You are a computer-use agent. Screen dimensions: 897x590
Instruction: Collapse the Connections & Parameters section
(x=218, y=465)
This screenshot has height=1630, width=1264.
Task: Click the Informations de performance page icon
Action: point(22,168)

──────

> _TASK PROMPT_
Copy exactly. The range runs from the line containing "Instruction: Collapse the" through the last line of the data.

> _ANSWER BELOW_
Instruction: Collapse the Connections & Parameters section
(x=218, y=465)
This screenshot has height=1630, width=1264.
Task: Click the Informations de performance page icon
Action: point(22,168)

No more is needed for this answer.